The Astor area and much of the land along the St. Johns River was inhabited by Timucua natives prior to settlement by Europeans. Early attempts at settlement included an English trading post in 1763, and in 1822 a plantation growing sugar cane and oranges was established by Jewish immigrant Moses Elias Levy. By 1838 the Seminole Wars had begun and the United States government established Fort Butler to defend the river as the primary route of transportation inside Florida. These earliest efforts at settlement all met with failure due to war or disease, and until the 1870s the area was largely deserted.
In 1874, William Backhouse Astor Jr. from New York City’s wealthy Astor family purchased over 12,000 acres (49 km2) of land, upon which he began to establish a town he called “Manhattan”. New settlers arrived by steamboat to the town which Astor had endowed with a church, schoolhouse, botanical garden, and free cemetery.
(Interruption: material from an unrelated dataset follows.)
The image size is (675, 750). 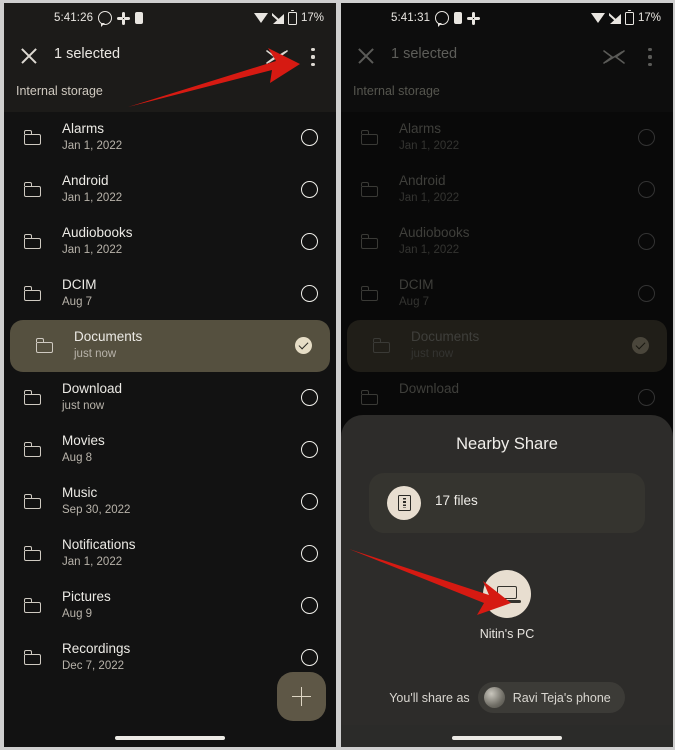 I want to click on file-row: Music Sep 30, 2022, so click(x=170, y=502).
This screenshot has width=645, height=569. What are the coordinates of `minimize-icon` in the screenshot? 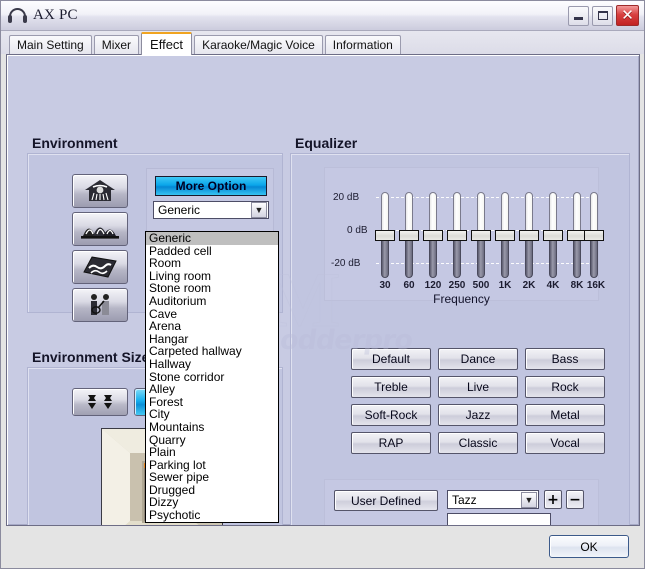 It's located at (578, 18).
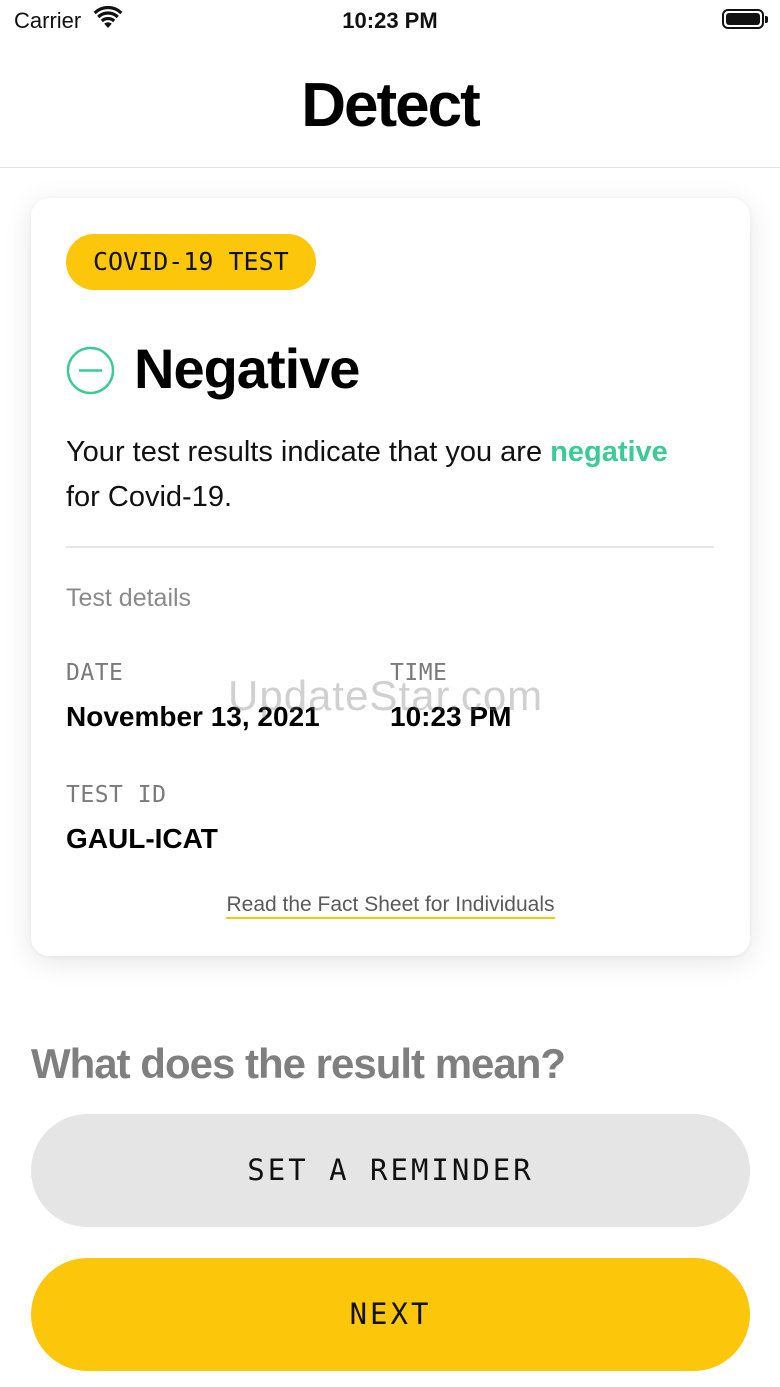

William Astor also built a hotel, saw mill, and eventually a railroad, the St. Johns and Lake Eustis Railway, which headed southwest towards the communities of Eustis and Leesburg. A few miles to the west of town, a satellite community called Astor Park grew up along the shore of Lake Schimmerhorn (named for Astor’s wife, Caroline Schermerhorn Astor). Over the next twenty years Astor saw his town grow, but the Manhattan name never caught on. When William Astor died in 1892, the town was officially renamed “Astor” in his honor.
John Jacob Astor IV inherited his father William’s estate and continued to promote the town and their business interests in Florida. Following his demise in the sinking of the RMS Titanic in 1912, the estate passed to his son, Vincent. William Vincent Astor was not interested in his grandfather’s Florida enterprises, and so the Astor family’s interests in the area were sold. This, combined with a severe decline in steamboat travel on the St. Johns due to increased availability of rail travel, signaled the end of the town’s prosperity and prominence. The first Astor Bridge was built in 1926; by 1928, Astor’s hotel had burned down and the railroad was abandoned, leaving Astor without telephone or telegraph service for the next few decades.